Which country’s law is applicable to the claims?

Article 85(1) of the Social Security Regulation provides that if a person receives benefits under the legislation of one Member State in respect of an injury resulting from events occurring in another Member State, any rights of the institution responsible for providing benefits against a third party liable to provide compensation for the injury shall be governed by the following rules:

(a) where the institution responsible for providing benefits is, under the legislation it applies, subrogated to the rights which the beneficiary has against the third party, such subrogation shall be recognised by each Member State;

(b) where the institution responsible for providing benefits has a direct right against the third party, each Member State shall recognise such rights.

As mentioned above, the specific question for the Court to consider in this case is whether it is German or Norwegian law which governs (1) whether a recourse claim exists and (2) the substantive content and scope of such claim.

Both the European Commission and EFTA Surveillance Authority (“ESA”) have given statements to the Court in relation to the interpretation of Article 85(1). In short the consensus appears to be that when an institution in the injured party’s home country that is responsible for providing benefits, under that country’s legislation is subrogated to the injured party’s right against a third party, other EEA States must recognise the institution’s subrogation to the claim. However, the exercise of the right of subrogation cannot exceed the rights that the victim would have against the person who caused the accident pursuant to the law of the EEA State where the accident occurred. Lastly, both institutions have emphasised that the application or interpretation of the domestic law must not deprive Article 85(1)(a) of the Social Security Regulation of its practical effect.
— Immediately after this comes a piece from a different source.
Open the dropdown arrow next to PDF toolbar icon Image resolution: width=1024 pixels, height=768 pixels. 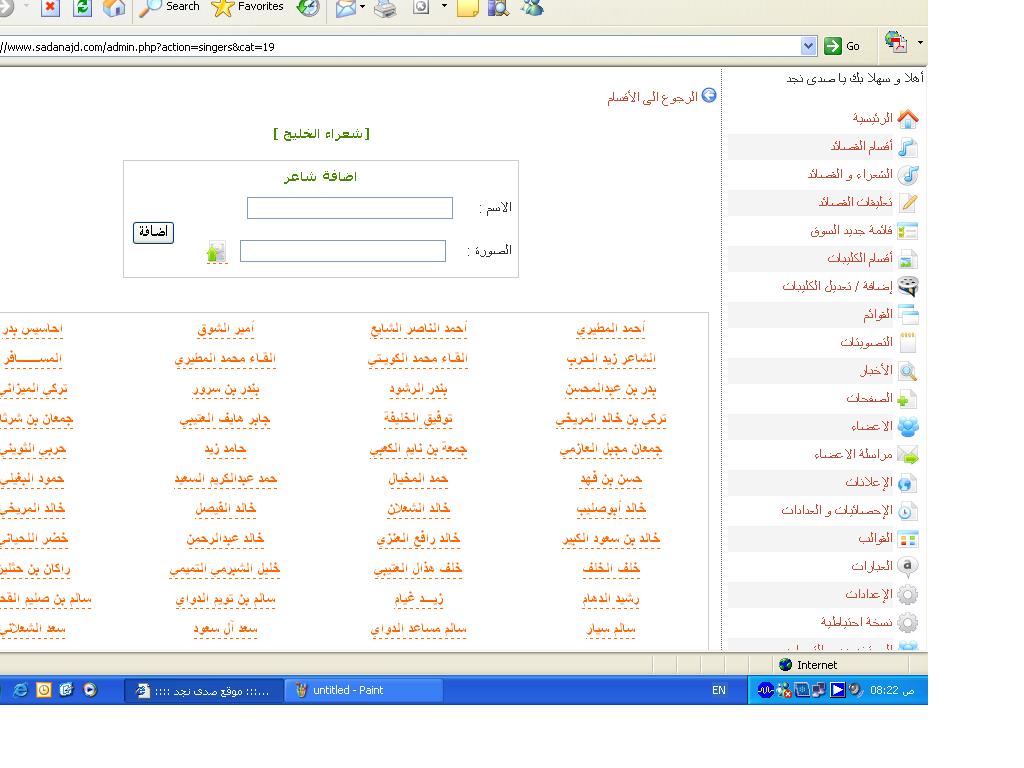point(920,44)
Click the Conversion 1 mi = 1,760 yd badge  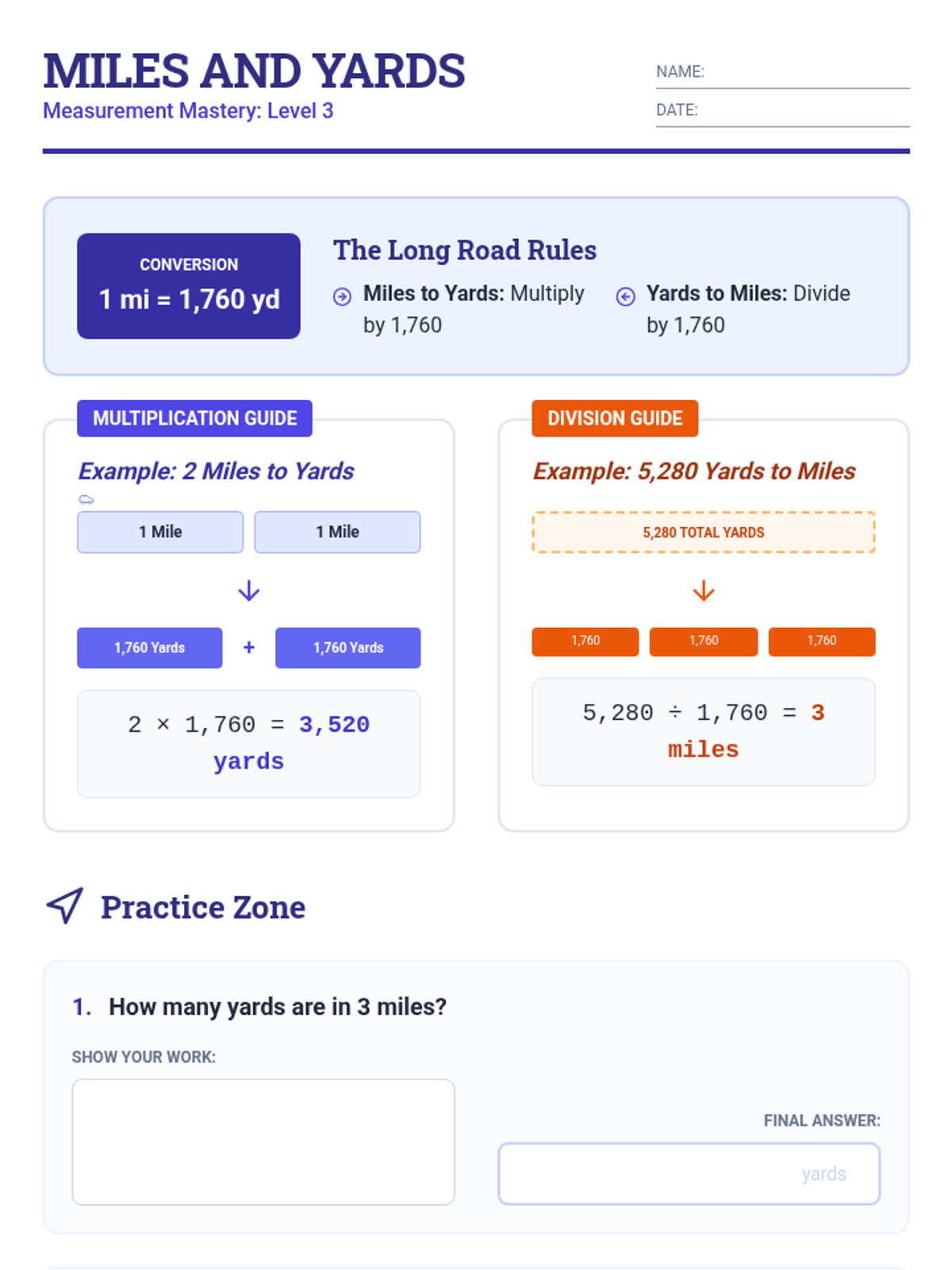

Firstly, this means that the possibility of the subrogation of an institution to the rights of the injured person is governed by the law of the EEA State of the competent institution (in this case Germany). Therefore, if the domestic legislation of an EEA State provides in a purely internal situation that a social security institution is subrogated to any entitlement to compensation the injured person has against the person liable or confers on that institution direct rights against the person liable, such subrogation or direct rights apply also in cross-border situations.

Secondly, this means that the enforcement of such subrogation rights in the EEA State where the injury occurred is governed by the law of that State (here Norway). Norwegian law governs the rights that the injured person has against the person who caused the accident. Consequently, the exercise of the subrogated rights of the institution cannot exceed the rights that the injured person has against the person who caused the injury.
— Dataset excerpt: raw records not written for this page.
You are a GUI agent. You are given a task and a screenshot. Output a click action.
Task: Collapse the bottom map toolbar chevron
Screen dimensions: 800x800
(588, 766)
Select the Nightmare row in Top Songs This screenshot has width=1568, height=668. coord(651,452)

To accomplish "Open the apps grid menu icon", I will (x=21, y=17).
Thirdly, domestic law cannot be applied in a manner which undermines or nullifies the very substance of the obligation to recognise subrogation rights as provided for in Article 85(1). One of the disputed claims in the present case serves as an example of circumstances that, in the Commission’s view, would undermine the very existence of Article 85(1). The claim concerns expenses for hospital treatment in Norway. Tryg Forsikring has argued that the injured person is not liable to pay these expenses due to the European Health Insurance Card scheme. Nonetheless, Mobil Betriebskrankenkasse is obliged to pay the expenses pursuant to German law.
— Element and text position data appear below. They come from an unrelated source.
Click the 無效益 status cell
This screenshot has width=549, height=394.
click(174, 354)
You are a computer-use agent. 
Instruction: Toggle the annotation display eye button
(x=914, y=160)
The Commission has submitted that the existence of national legislation denying recognition to the subrogation right of an institution responsible for providing a benefit, on the ground that the individual was insured with that institution, would essentially nullify the right of subrogation provided for in Article 85 of the Social Security Regulation.

The final judgment of the Court on the matter is expected in May this year.